Dünya petrol rezervlerinin %67 ve %68'i ve doğal gaz rezervlerinin %34 ve %35'ini kapsayan Arap-İran Körfezi çevresi ve Rusya-Hazar Denizi çevresi, petrol ve doğal gaz yataklarının jeolojik yapısı ve sınırları, coğrafik dağımı, bu dağılımda yaşayan halklar, bu coğrafik sahaları kapsayan devletler, yönetim biçimleri, etnik halk guruplarının ilişkileri ve çelişkileri, bu devletlerin petrol ve doğal gaz sahaları üzerindeki egemen oluş biçimleri ve imtiyazlarının hukuksal biçimi, dünya petrol şirketleri ile üretim ve dağıtım sözleşmeleri verisel tabanda elimizde olduğunda savaş arkasındaki gerçekleri daha belirgin görebiliriz. Bu yazıda yapılacak çözümlemede Ortadoğu ve Orta Asya petrol düzenini biçimlendirmede doğrudan etkin olacak etmenler ele alınacaktır. Bu etkenlerin belirleyiciliğinin altı çizilerek öne çıkartılacaktır.
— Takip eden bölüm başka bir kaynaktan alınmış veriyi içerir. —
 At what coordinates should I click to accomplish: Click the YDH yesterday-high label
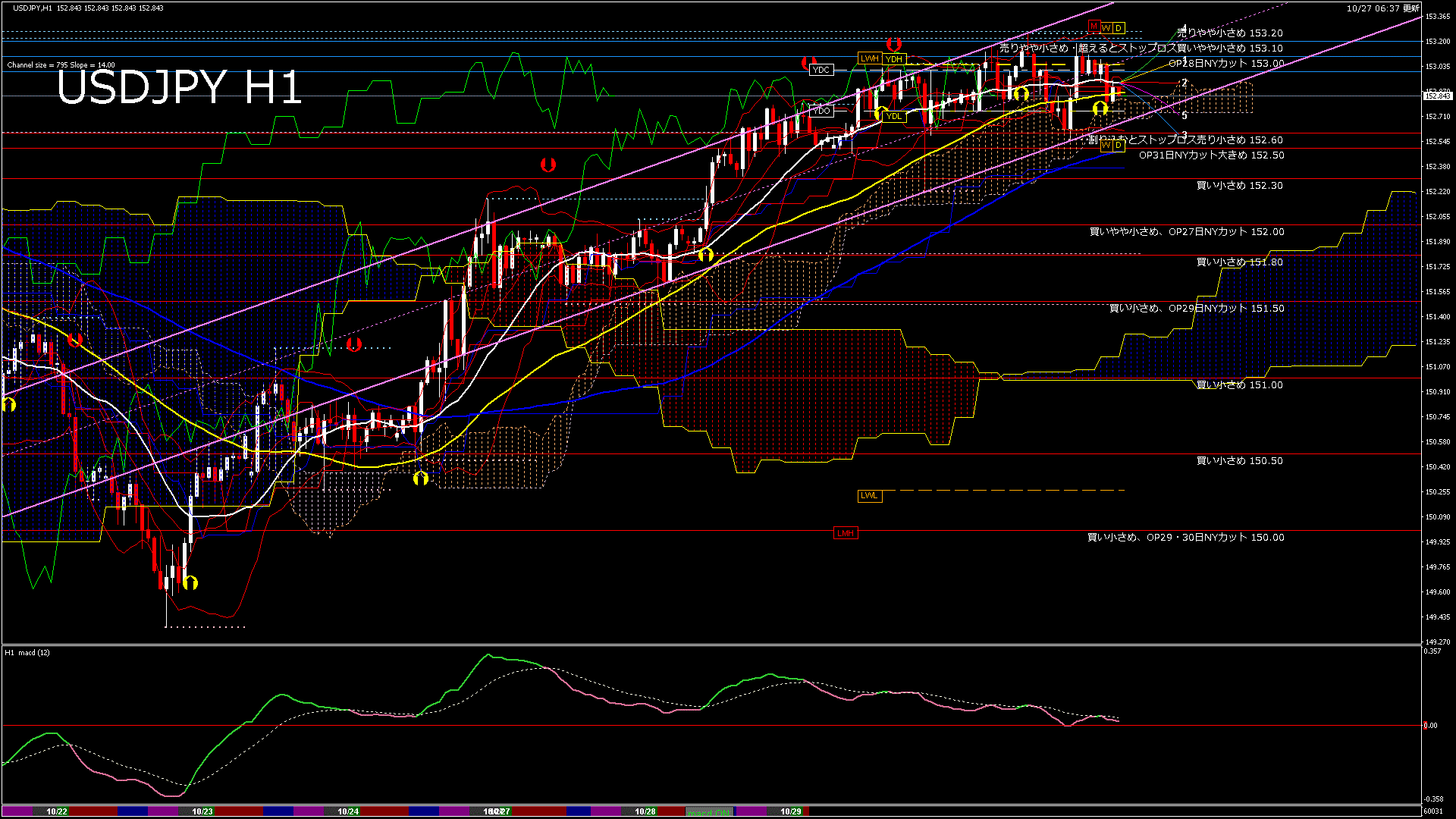click(894, 59)
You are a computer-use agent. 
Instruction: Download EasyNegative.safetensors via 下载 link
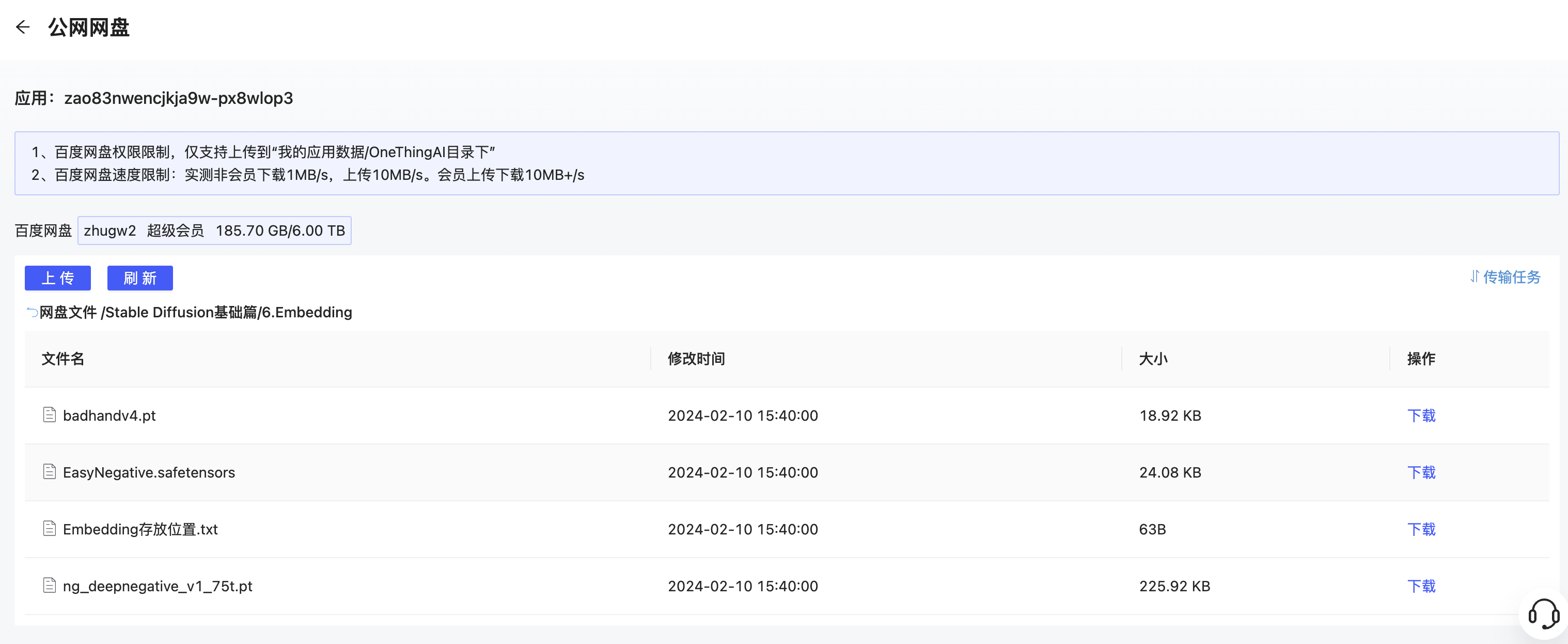[1421, 472]
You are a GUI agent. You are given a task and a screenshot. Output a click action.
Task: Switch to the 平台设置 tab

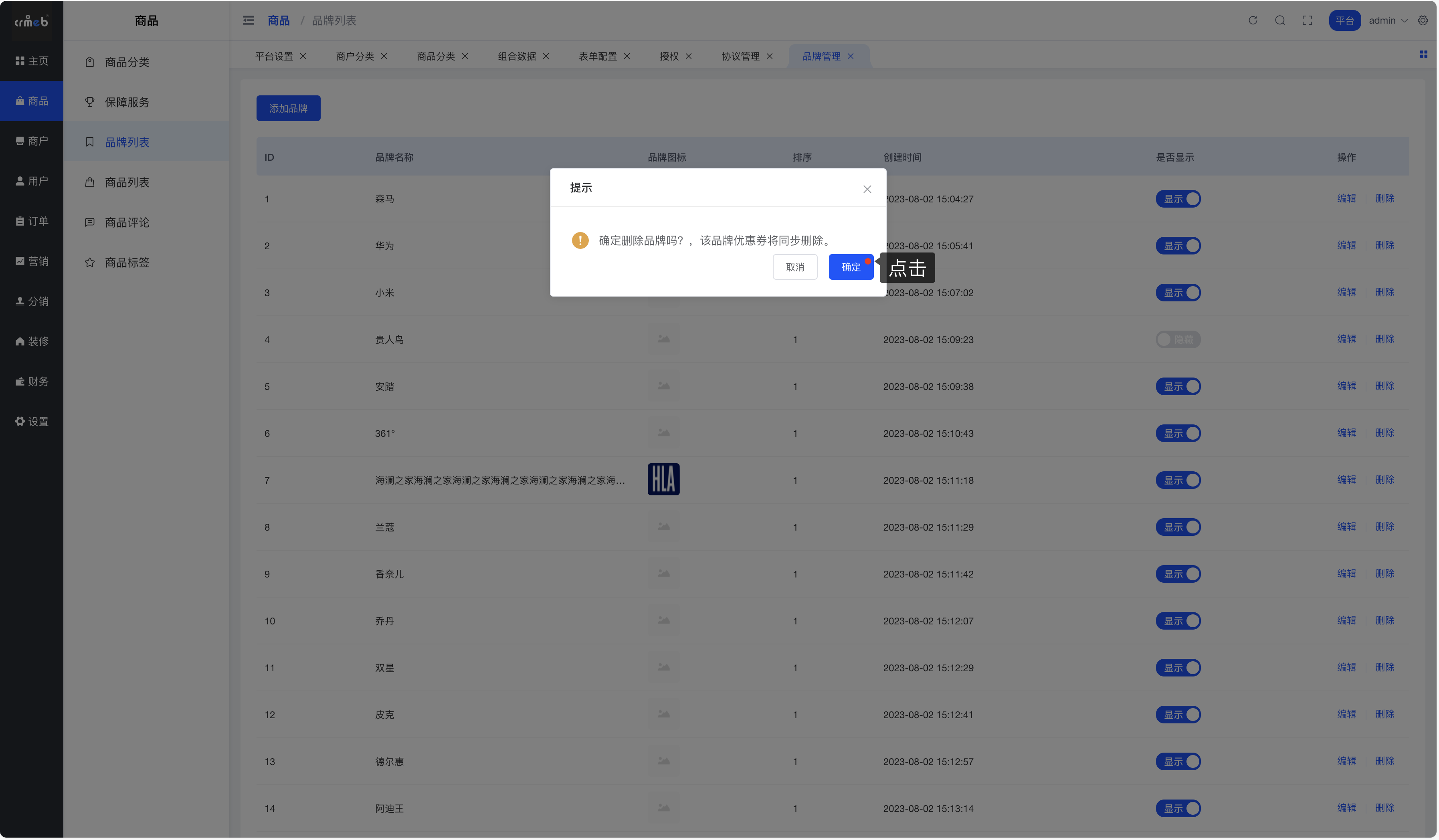point(273,56)
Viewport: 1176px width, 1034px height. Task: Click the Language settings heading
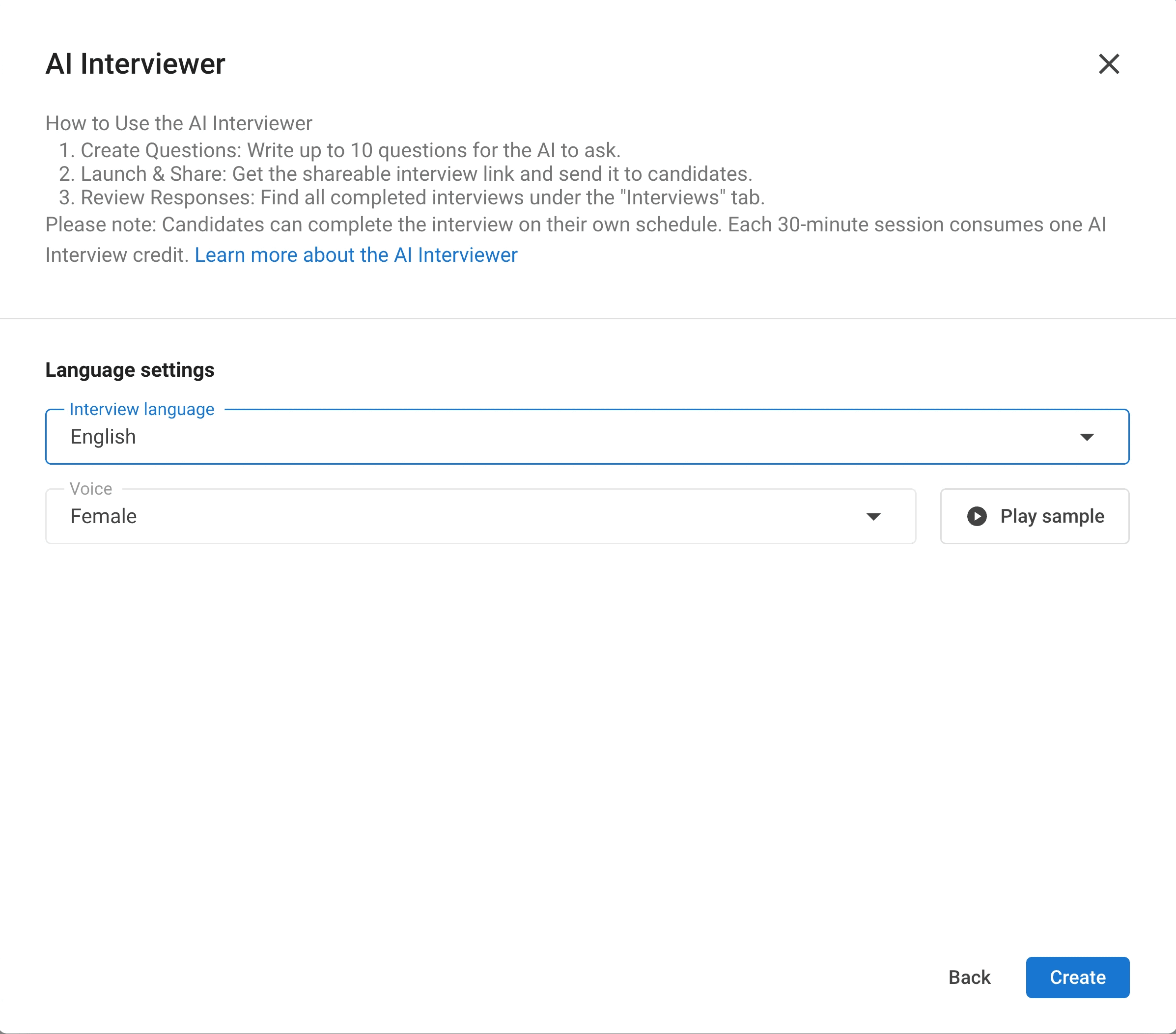[130, 370]
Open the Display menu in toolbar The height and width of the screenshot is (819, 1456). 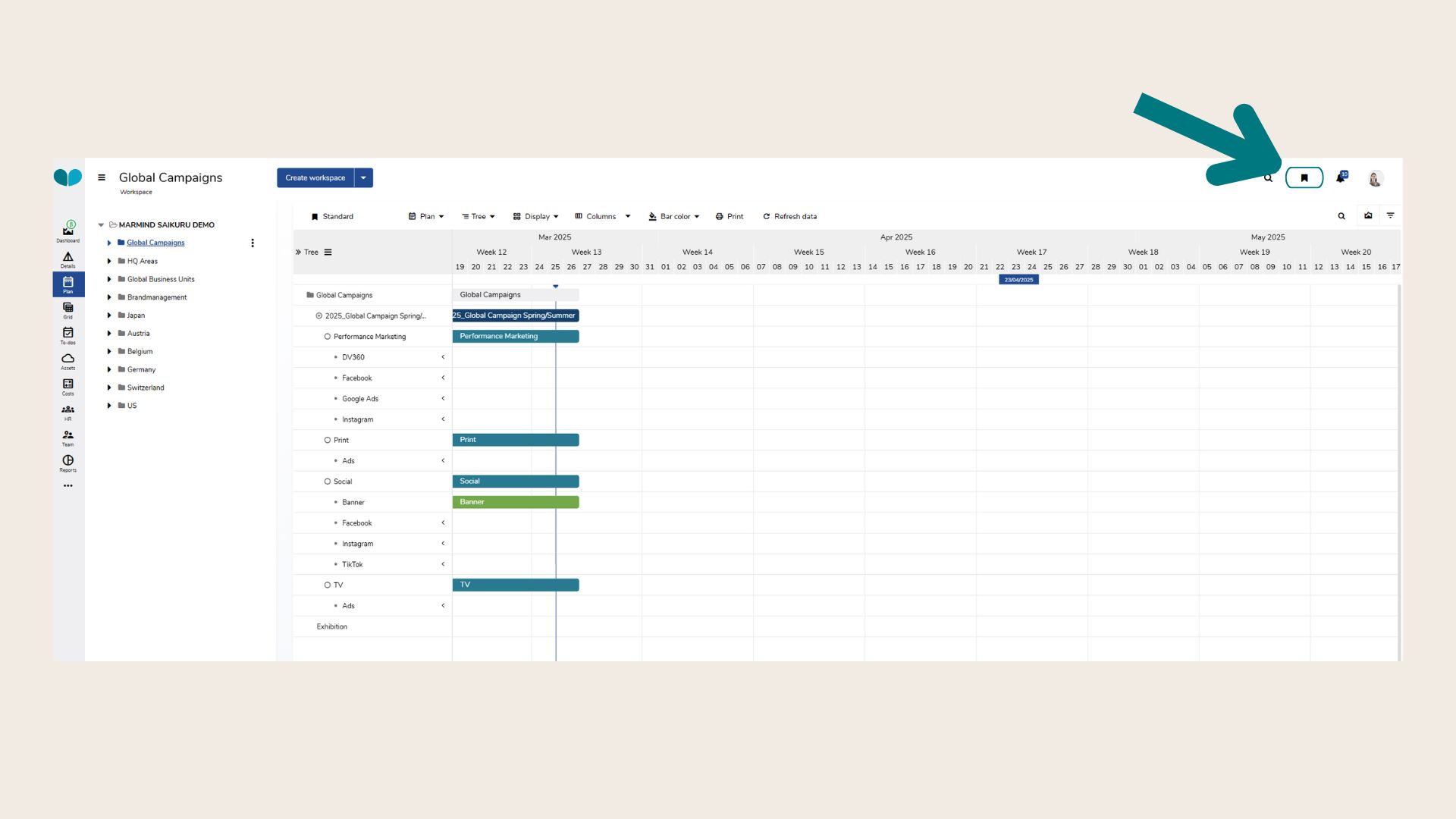pos(536,217)
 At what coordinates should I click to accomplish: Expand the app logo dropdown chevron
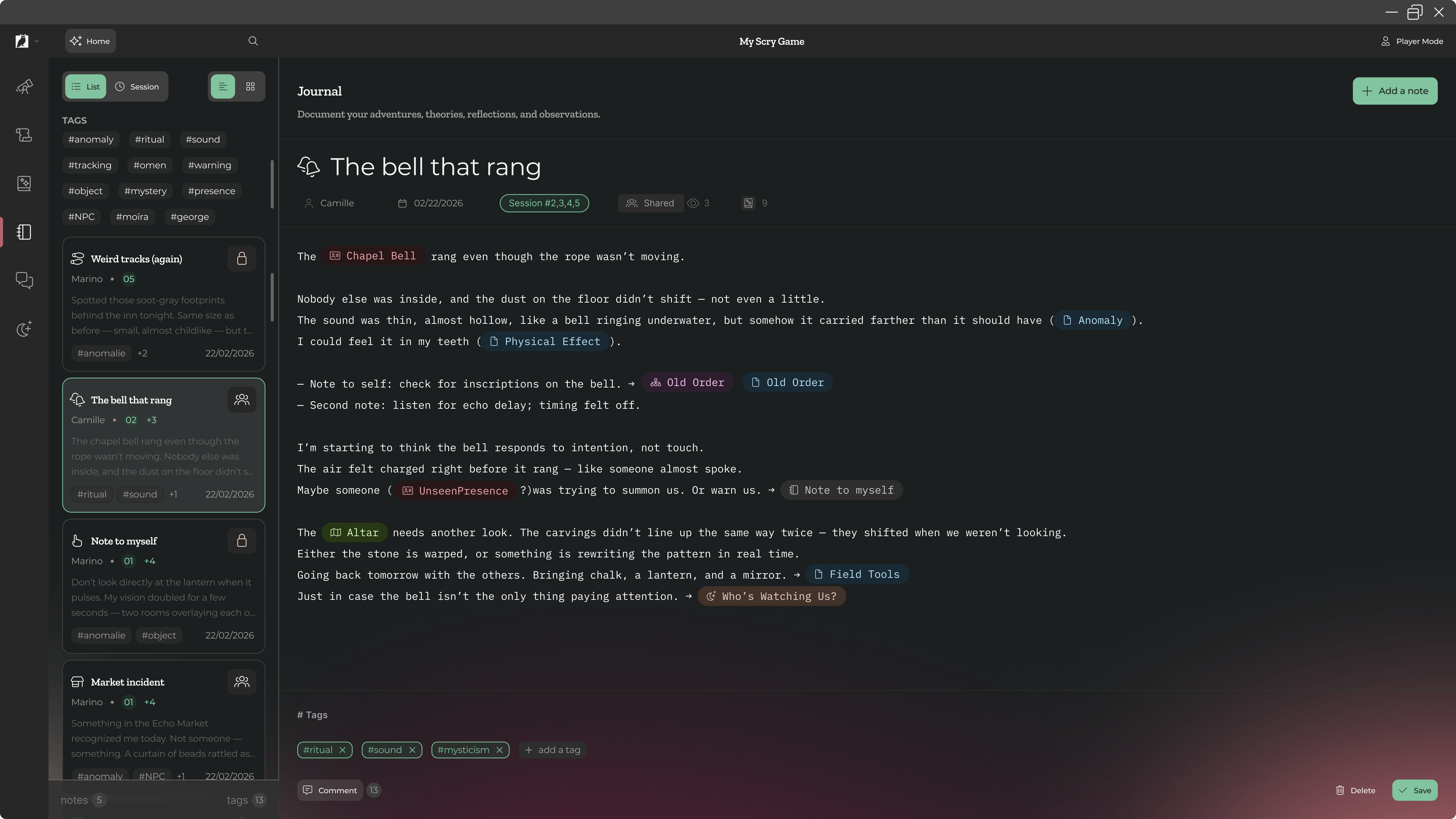tap(37, 41)
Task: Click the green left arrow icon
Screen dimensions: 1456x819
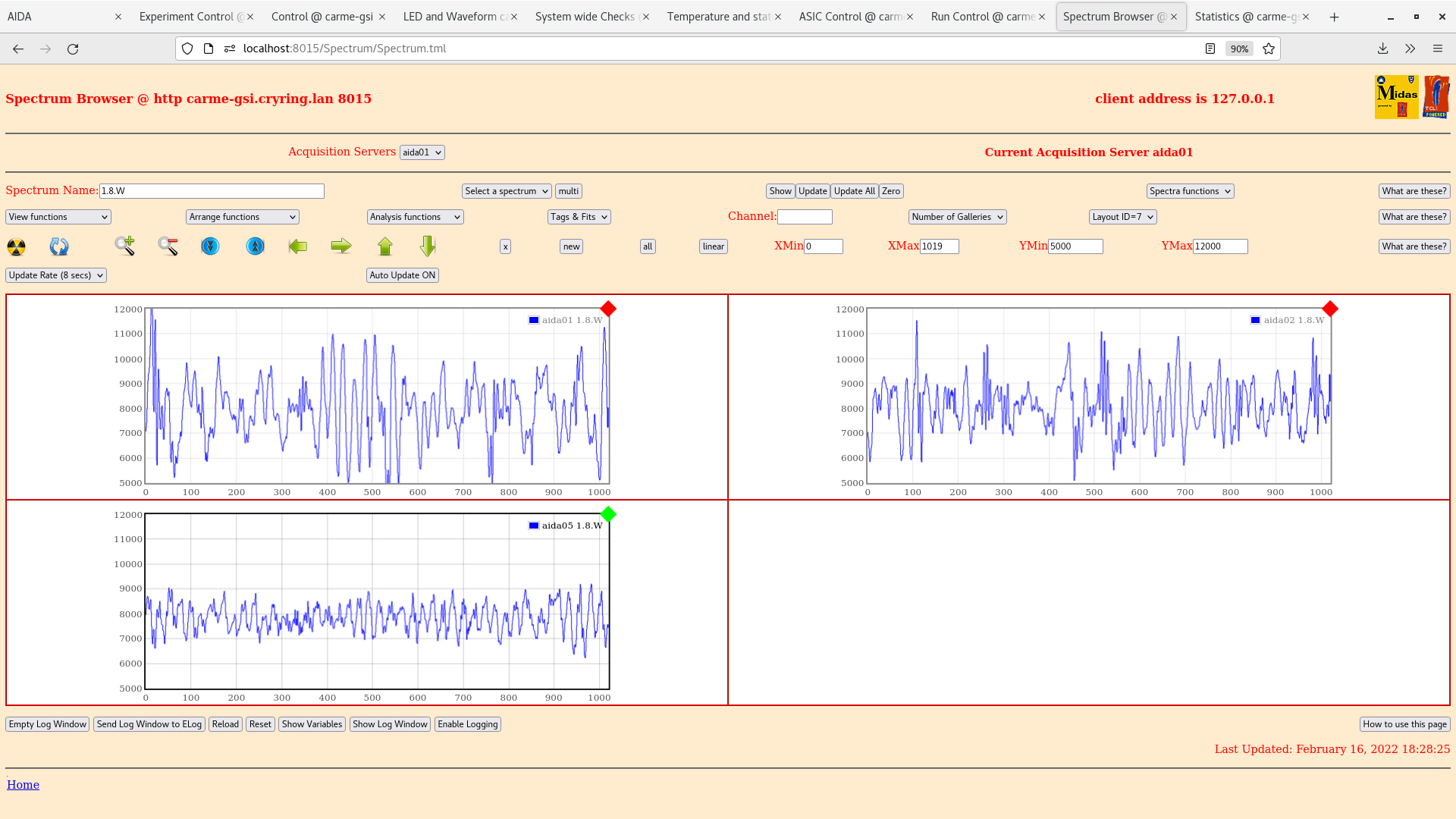Action: [298, 246]
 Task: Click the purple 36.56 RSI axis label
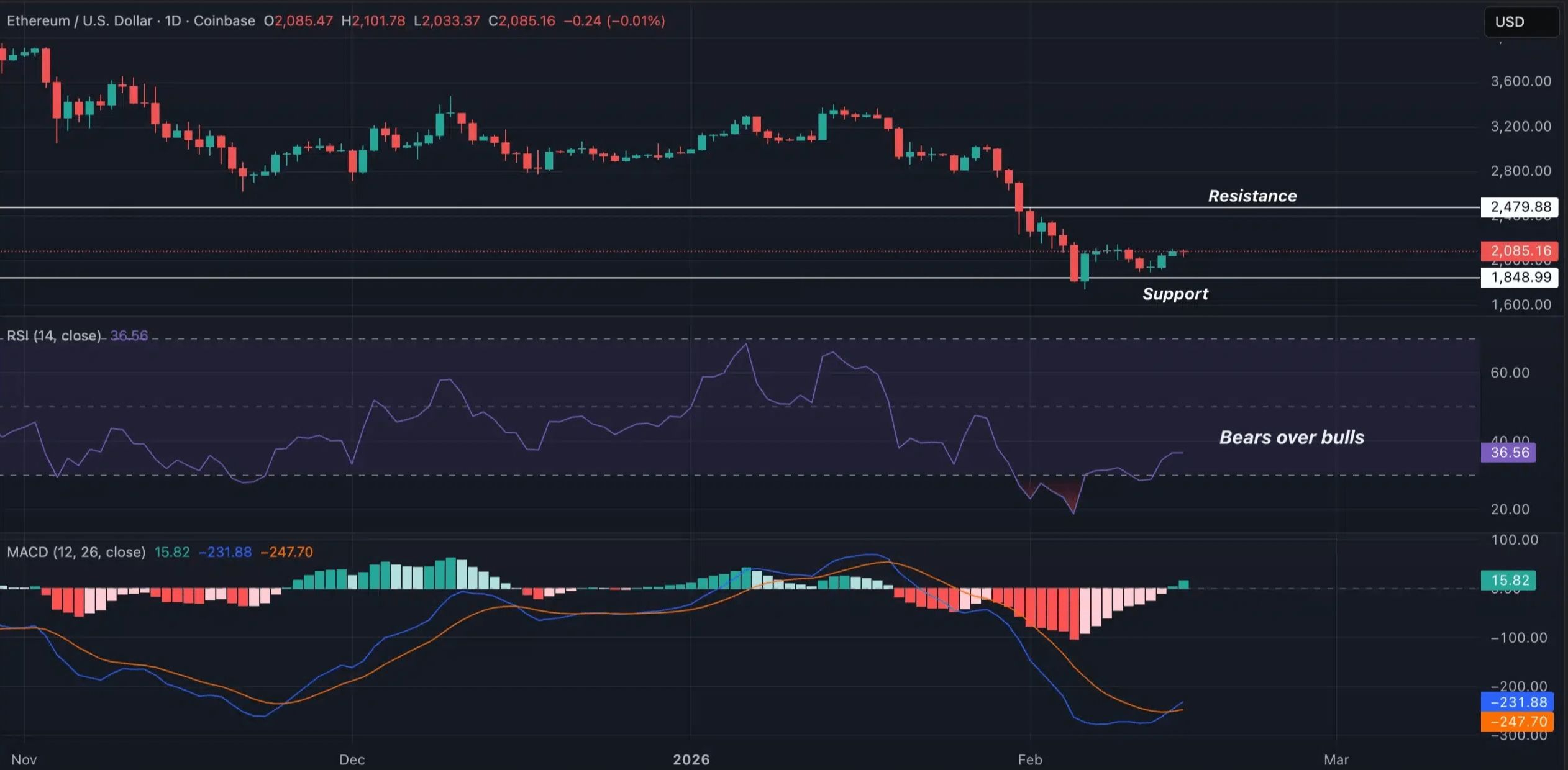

II. Körfez Savaşı'nın petro-politik anlamı

Arap-İran Körfezi çevresi ve Hazar Denizi çevresi petrol-doğal gaz havzaları ile rezervlerin detaylı analizi ve bu yataklar üzerindeki petrol şirketlerinin yatırımları açıkça ortaya konduğunda, II. Körfez Savaşı'nın geçeceği coğrafi alanı belirlemiş oluruz. Bu alanda politik yeniden yapılanmalar, bu yeniden yapılanmaların belirleyicisinin savaş sanayi ve politikanın en yoğun biçiminin savaş olduğunu açık bir şekilde ortaya koyacaktır. Bu savaşı belirleyen küresel etmenler ise küreselleşmiş para sermayenin dolaşımı önündeki ulusal engellerin kaldırılması ve küresel para sermayenin yoğun bir biçimde yatırıma girdiği petrol sanayinin yeniden yapılandırma gereğidir. Petrol rezervlerinin geliştirilmesi ileri teknoloji ve de daha büyük yatırımları gerektirmektedir. Geçmişte 7 kız kardeş olarak bilinen (günümüzde şirket evlilikleri ile "Beş lezbiyen" diye tanımlanan) Exxonmobil, Chevrontexaco, Bpamaco, Hollanda Kraliyet/Shell ve Gulfoil'den oluşan küresel petrol şirketleri, bu yatırımları yapabilmek için alması gereken garanti, bu sahaların kalıcı imtiyaz haklarının kendilerine verilmesidir.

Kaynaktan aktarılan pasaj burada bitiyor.